III-2-C) Direito a reembolso e juros indemnizatórios

 

A Requerente formula pedido de restituição do imposto pago, bem como de pagamento de juros indemnizatórios.

A Requerida veio argumentar, em suma, que «na qualidade de órgão da Administração Pública, não tem competência para decidir da não aplicação de normas relativamente às quais sejam suscitadas dúvidas de constitucionalidade» e «consequentemente, aos serviços da AT não pode ser imputado qualquer erro de facto ou de direito, dada a obediência à lei que enforma toda a sua actividade».
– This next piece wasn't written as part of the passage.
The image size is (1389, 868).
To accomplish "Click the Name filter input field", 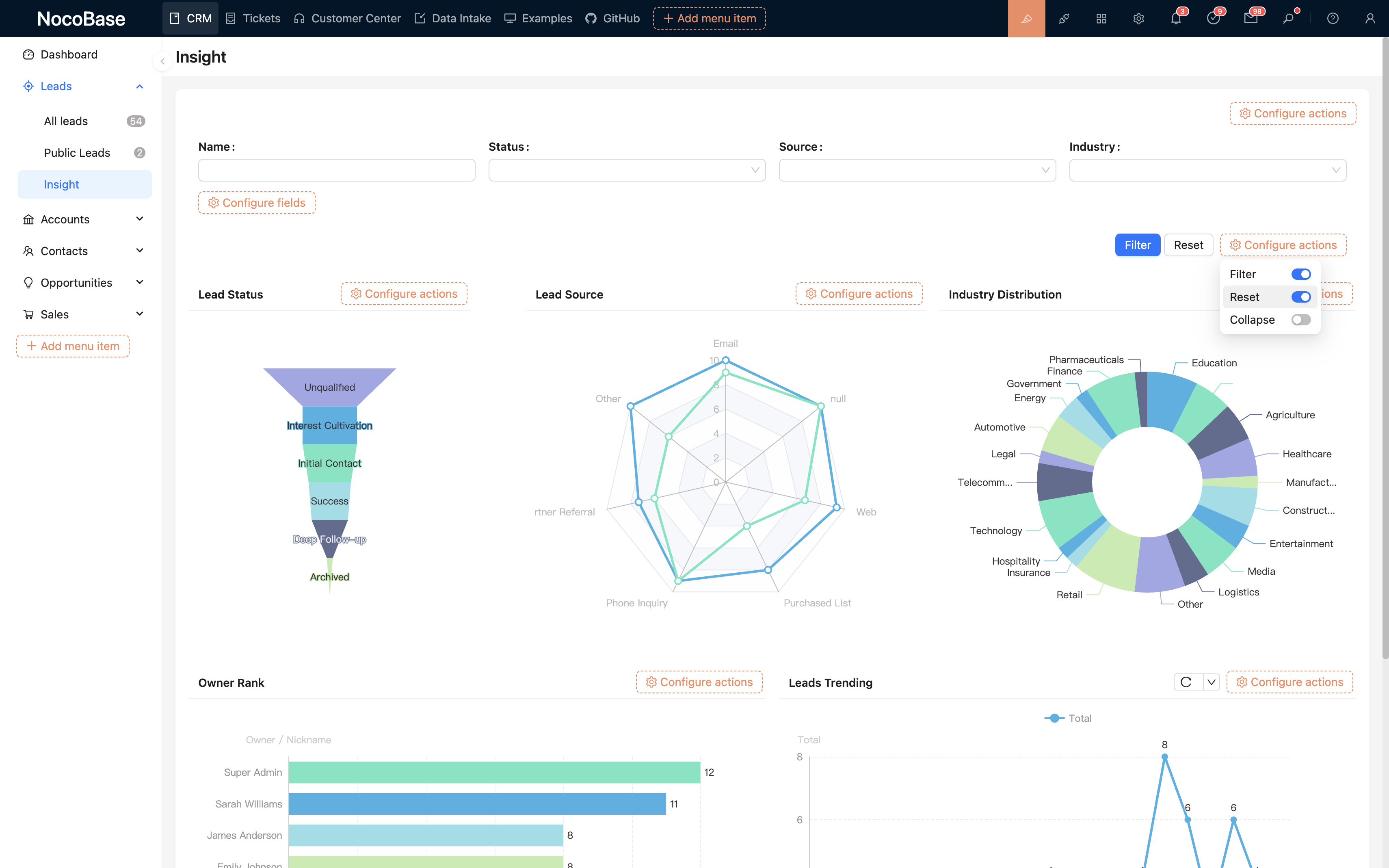I will pyautogui.click(x=336, y=170).
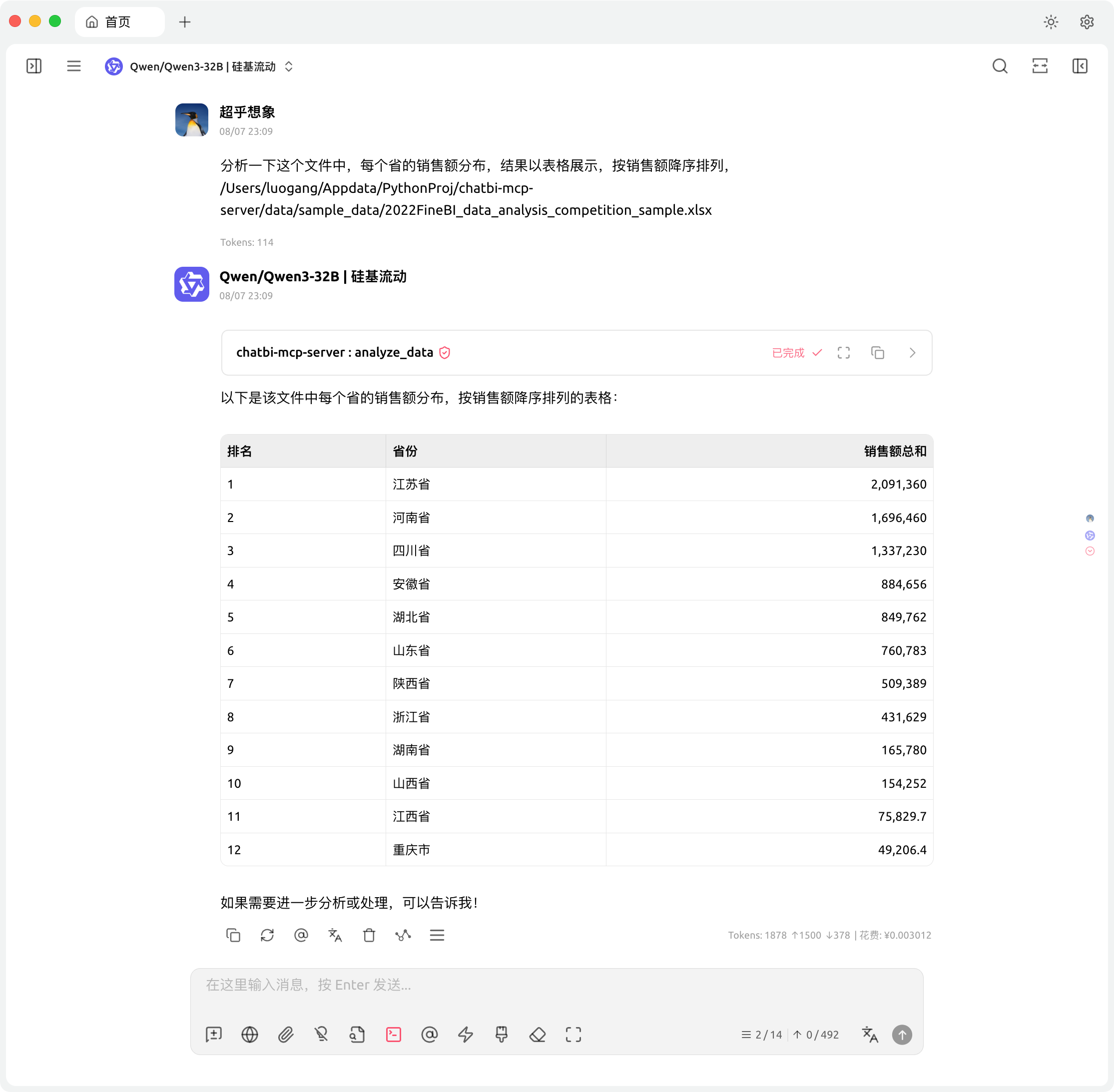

De harmonia com o disposto na alínea b) do art. 24.º do RJAT, a decisão arbitral sobre o mérito da pretensão de que não caiba recurso ou impugnação vincula a Administração Tributária a partir do termo do prazo previsto para o recurso ou impugnação, devendo esta, nos exatos termos da procedência da decisão arbitral a favor do sujeito passivo e até ao termo do prazo previsto para a execução espontânea das sentenças dos tribunais judiciais tributários, «restabelecer a situação que existiria se o acto tributário objecto da decisão arbitral não tivesse sido praticado, adoptando os actos e operações necessários para o efeito», o que está em sintonia com o preceituado no art. 100.º da LGT [aplicável por força do disposto na alínea a) do n.º 1 do art. 29.º do RJAT] que estabelece, que «a administração tributária está obrigada, em caso de procedência total ou parcial de reclamação, impugnação judicial ou recurso a favor do sujeito passivo, à imediata e plena reconstituição da legalidade do acto ou situação objecto do litígio, compreendendo o pagamento de juros indemnizatórios, se for caso disso, a partir do termo do prazo da execução da decisão».
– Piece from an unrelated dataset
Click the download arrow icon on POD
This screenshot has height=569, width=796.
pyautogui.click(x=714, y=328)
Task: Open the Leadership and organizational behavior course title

Como ficou consignado, entre outros, no Acórdão Arbitral proferido no processo n.º 686/2017-T, “Embora o art. 2.º, n.º 1, alíneas a) e b), do RJAT utilize a expressão «declaração de ilegalidade» para definir a competência dos tribunais arbitrais que funcionam no CAAD, não fazendo referência a decisões condenatórias, deverá entender-se que se compreendem nas suas competências os poderes que em processo de impugnação judicial são atribuídos aos tribunais tributários, sendo essa a interpretação que se sintoniza com o sentido da autorização legislativa em que o Governo se baseou para aprovar o RJAT, em que se proclama, como primeira diretriz, que «o processo arbitral tributário deve constituir um meio processual alternativo ao processo de impugnação judicial e à acção para o reconhecimento de um direito ou interesse legítimo em matéria tributária».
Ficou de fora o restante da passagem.